* **WHAT YOU SHOULD DO**: Write out all of the rows below without changing a single character.

[begin RECORDS FOR PROCESSING]

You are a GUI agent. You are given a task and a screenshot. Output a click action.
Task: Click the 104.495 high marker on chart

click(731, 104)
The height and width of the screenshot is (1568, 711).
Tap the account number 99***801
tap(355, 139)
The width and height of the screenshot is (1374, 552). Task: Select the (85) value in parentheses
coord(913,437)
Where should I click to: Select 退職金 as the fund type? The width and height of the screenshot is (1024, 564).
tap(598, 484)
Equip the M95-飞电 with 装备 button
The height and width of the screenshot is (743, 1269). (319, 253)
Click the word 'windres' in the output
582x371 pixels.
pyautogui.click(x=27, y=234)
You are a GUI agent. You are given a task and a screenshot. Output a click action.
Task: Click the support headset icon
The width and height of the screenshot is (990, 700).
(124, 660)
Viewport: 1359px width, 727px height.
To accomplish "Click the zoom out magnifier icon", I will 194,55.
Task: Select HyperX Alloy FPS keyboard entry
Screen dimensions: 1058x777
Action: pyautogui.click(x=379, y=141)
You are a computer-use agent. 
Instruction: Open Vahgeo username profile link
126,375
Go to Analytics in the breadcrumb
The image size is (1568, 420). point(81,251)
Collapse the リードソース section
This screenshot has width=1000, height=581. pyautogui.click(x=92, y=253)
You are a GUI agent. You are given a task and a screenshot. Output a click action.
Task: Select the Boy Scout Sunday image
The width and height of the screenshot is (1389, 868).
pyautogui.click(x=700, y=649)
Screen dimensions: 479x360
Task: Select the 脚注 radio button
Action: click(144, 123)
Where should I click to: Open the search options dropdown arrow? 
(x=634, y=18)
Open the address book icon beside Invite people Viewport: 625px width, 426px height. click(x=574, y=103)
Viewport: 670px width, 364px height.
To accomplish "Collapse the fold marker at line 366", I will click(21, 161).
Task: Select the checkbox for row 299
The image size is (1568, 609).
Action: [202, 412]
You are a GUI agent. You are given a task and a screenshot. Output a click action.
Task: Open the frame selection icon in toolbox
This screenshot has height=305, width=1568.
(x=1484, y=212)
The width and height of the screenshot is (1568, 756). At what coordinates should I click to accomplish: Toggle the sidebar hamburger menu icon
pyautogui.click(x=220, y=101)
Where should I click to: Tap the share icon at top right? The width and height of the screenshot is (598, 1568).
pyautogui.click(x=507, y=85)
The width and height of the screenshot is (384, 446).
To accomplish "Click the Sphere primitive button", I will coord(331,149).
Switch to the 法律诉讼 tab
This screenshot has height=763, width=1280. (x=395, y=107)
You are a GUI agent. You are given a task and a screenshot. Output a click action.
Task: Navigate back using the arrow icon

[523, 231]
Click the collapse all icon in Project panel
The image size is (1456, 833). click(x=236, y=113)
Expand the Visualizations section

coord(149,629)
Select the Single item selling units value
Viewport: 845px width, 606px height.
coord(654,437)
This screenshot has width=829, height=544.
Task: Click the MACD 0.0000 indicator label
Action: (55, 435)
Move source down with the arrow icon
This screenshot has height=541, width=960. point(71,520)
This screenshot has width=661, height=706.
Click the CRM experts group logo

[end RECORDS FOR PROCESSING]

* **RESULT FOR THIS EXERCISE**:
You are a GUI agent. You are given a task and a screenshot. Output a click action.
Task: Click the 104.495 high marker on chart

click(731, 104)
The height and width of the screenshot is (1568, 711).
Tap the account number 99***801
tap(355, 139)
The width and height of the screenshot is (1374, 552). Task: Select the (85) value in parentheses
coord(913,437)
Where should I click to: Select 退職金 as the fund type? The width and height of the screenshot is (1024, 564).
tap(598, 484)
Equip the M95-飞电 with 装备 button
The height and width of the screenshot is (743, 1269). (319, 253)
Click the word 'windres' in the output
582x371 pixels.
pyautogui.click(x=27, y=234)
You are a GUI agent. You are given a task and a screenshot. Output a click action.
Task: Click the support headset icon
The width and height of the screenshot is (990, 700).
(124, 660)
Viewport: 1359px width, 727px height.
To accomplish "Click the zoom out magnifier icon", I will 194,55.
Task: Select HyperX Alloy FPS keyboard entry
Screen dimensions: 1058x777
Action: pyautogui.click(x=379, y=141)
You are a computer-use agent. 
Instruction: Open Vahgeo username profile link
126,375
Go to Analytics in the breadcrumb
The image size is (1568, 420). point(81,251)
Collapse the リードソース section
This screenshot has width=1000, height=581. pyautogui.click(x=92, y=253)
You are a GUI agent. You are given a task and a screenshot. Output a click action.
Task: Select the Boy Scout Sunday image
The width and height of the screenshot is (1389, 868).
pyautogui.click(x=700, y=649)
Screen dimensions: 479x360
Task: Select the 脚注 radio button
Action: click(144, 123)
Where should I click to: Open the search options dropdown arrow? 
(x=634, y=18)
Open the address book icon beside Invite people Viewport: 625px width, 426px height. click(x=574, y=103)
Viewport: 670px width, 364px height.
To accomplish "Collapse the fold marker at line 366", I will click(21, 161).
Task: Select the checkbox for row 299
The image size is (1568, 609).
Action: [202, 412]
You are a GUI agent. You are given a task and a screenshot. Output a click action.
Task: Open the frame selection icon in toolbox
This screenshot has height=305, width=1568.
(x=1484, y=212)
The width and height of the screenshot is (1568, 756). At what coordinates should I click to accomplish: Toggle the sidebar hamburger menu icon
pyautogui.click(x=220, y=101)
Where should I click to: Tap the share icon at top right? The width and height of the screenshot is (598, 1568).
pyautogui.click(x=507, y=85)
The width and height of the screenshot is (384, 446).
To accomplish "Click the Sphere primitive button", I will coord(331,149).
Switch to the 法律诉讼 tab
This screenshot has height=763, width=1280. (x=395, y=107)
You are a GUI agent. You are given a task and a screenshot. Output a click action.
Task: Navigate back using the arrow icon

[523, 231]
Click the collapse all icon in Project panel
The image size is (1456, 833). click(x=236, y=113)
Expand the Visualizations section

coord(149,629)
Select the Single item selling units value
Viewport: 845px width, 606px height.
coord(654,437)
This screenshot has width=829, height=544.
Task: Click the MACD 0.0000 indicator label
Action: (55, 435)
Move source down with the arrow icon
This screenshot has height=541, width=960. point(71,520)
This screenshot has width=661, height=706.
Click the CRM experts group logo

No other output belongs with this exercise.